Plainte pour viols et agressions sexuelles contre Gérard Depardieu : "C'est toujours très difficile de savoir la vérité"

Tout "se passe dans le huis-clos d'une chambre d'hôtel ou d'un appartement", rappelle sur franceinfo la journaliste Annette Levy-Willard qui a notamment écrit sur le mouvement #MeToo.

Annette Levy-Willard,  journaliste grand reporter à Libération et écrivain, notamment sur le mouvement #MeToo.
Annette Levy-Willard,  journaliste grand reporter à Libération et écrivain, notamment sur le mouvement #MeToo. (FRED DUFOUR / AFP)
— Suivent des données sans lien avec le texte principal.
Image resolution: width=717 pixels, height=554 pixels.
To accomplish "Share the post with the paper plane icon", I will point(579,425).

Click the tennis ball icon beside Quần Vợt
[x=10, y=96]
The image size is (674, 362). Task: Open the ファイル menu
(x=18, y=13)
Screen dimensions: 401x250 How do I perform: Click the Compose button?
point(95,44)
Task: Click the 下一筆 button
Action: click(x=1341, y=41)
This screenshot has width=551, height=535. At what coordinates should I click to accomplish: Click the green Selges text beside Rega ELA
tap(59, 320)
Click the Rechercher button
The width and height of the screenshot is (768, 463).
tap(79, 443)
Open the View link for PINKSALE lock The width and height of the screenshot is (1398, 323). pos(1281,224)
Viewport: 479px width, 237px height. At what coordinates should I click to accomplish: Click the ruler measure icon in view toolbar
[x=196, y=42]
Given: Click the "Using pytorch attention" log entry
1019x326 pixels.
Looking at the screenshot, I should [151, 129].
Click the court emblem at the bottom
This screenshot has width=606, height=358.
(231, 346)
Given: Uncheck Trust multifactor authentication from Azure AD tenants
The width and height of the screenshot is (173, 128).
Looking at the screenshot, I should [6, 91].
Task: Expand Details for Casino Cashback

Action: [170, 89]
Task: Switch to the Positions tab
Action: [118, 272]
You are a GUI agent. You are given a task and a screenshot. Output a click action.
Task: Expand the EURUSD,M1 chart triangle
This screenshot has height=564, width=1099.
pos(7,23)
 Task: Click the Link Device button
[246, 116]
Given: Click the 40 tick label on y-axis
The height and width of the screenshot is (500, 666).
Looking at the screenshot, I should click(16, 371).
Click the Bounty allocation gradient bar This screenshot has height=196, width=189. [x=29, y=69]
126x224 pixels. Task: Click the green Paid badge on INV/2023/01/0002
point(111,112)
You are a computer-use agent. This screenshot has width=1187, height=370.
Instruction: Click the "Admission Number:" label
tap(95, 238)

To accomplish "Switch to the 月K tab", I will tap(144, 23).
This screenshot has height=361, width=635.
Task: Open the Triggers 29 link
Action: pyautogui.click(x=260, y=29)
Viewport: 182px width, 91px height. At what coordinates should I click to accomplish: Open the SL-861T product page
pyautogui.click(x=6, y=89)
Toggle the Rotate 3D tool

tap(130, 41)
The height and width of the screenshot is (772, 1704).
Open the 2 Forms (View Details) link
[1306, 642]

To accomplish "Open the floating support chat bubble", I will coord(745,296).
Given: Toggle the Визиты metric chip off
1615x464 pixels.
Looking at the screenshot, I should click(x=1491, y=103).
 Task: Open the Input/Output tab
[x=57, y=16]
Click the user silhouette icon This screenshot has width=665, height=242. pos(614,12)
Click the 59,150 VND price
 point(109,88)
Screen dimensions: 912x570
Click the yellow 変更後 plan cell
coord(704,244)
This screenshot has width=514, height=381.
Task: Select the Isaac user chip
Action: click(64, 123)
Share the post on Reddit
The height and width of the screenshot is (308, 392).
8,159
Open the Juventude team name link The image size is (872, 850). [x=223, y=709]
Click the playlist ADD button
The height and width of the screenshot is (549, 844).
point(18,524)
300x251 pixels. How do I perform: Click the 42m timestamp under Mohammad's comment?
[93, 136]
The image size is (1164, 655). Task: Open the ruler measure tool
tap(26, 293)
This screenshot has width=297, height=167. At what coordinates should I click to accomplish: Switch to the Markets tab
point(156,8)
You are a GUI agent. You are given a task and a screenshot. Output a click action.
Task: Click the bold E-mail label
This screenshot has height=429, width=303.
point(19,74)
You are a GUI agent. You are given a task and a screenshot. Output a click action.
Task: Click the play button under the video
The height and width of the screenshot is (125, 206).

"Dans le cas de Gérard Depardieu, comme dans le cas d'Asia Argento (une des accusatrices d'Harvey Weinstein maintenant accusée elle-même de viol), c'est toujours très difficile de savoir la vérité parce que ce qui se passe dans le huis clos d'une chambre d'hôtel ou d'un appartement entre deux personnes, sans témoin, c'est très difficile", a expliqué jeudi 30 août sur franceinfo, Annette Levy-Willard, journaliste grand reporter à Libération et écrivaine, notamment sur le mouvement #MeToo.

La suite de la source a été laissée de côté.